Keywords

Extranodal castleman disease, Hyaline vascular type, HVCD

Introduction

Castleman Disease (CD) was first described by Dr. Benjamin Castleman in 1950 as a localized enlargement of the mediastinal lymph nodes. Characterized by an increase in lymphoid follicles, germinal center involution, and marked capillary proliferation with follicular and interfollicular endothelial hyperplasia, CD's pathology was further elaborated by Flendrig in 1969, who identified three histopathological variants: The Hyalinized type, Plasma cell type, and Mixed type [1-3]. In the mid-1980s, CD was clinically divided into Unicentric CD, affecting a single lymph node or a single region of lymph nodes, and Multicentric CD, involving multiple lymph node stations [4]. Notably, some reports have identified an association between Human Immunodeficiency Virus (HIV) and Multicentric Castleman Disease [5]. This manuscript presents a case of Hyaline Vascular Castleman Disease (HVCD) manifesting as a solitary subcutaneous mass in the right arm, highlighting an atypical presentation of CD and contributing to the broader clinical understanding of this disease.

Case Presentation

A 55-year-old female presented to the surgery outpatient department (OPD) in December 2021 with a solitary swelling in her right arm. The patient was referred from the surgery OPD to the cytopathological section of the Department of Pathology, Government General Hospital Nizamabad, for fine needle aspiration cytology (FNAC). The patient's medical history indicated the presence of the swelling for 15 years, initially small in size and gradually enlarging to its current dimensions of 3 cm × 3 cm. Initially painful, the discomfort associated with the swelling diminished over time. Physical examination revealed a mobile swelling, soft to firm in consistency, with normal overlying skin (Figure 1A). No other subcutaneous swellings or lymphadenopathy were noted.

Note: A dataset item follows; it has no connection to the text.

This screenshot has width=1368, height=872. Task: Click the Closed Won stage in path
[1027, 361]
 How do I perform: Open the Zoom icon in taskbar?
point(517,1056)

FNAC results showed a blood-mixed aspirate. Cytosmears indicated singly scattered small mature lymphocytes, occasional transforming lymphocytes, and sinus histiocytes against a hemorrhagic background, suggesting reactive hyperplasia of the lymph node (Figure 1B). An excisional biopsy was subsequently performed, and the specimen, a single grey-brown globular soft tissue mass measuring 2.6 × 0.8 × 0.6 cm, was sent for histopathological examination. The cut section of the specimen displayed homogeneous grey-white areas (Figure 1A Inset).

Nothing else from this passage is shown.